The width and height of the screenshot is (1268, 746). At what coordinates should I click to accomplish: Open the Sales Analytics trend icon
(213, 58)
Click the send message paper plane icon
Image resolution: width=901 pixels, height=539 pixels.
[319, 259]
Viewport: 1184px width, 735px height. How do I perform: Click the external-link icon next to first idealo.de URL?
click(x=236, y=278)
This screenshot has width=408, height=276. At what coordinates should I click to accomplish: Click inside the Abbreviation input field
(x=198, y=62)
= = = = =
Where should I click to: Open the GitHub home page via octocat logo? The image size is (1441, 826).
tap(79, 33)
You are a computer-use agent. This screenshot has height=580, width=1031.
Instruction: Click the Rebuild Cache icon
= = = = =
§ Instructions to follow: Reproduce only the lines above spanning from the line containing "Where should I" through the line containing "Instruction: Click the Rebuild Cache icon", word for word.

§ Result:
Where should I click to: Open the GitHub home page via octocat logo? The image size is (1441, 826).
tap(79, 33)
You are a computer-use agent. This screenshot has height=580, width=1031.
Instruction: Click the Rebuild Cache icon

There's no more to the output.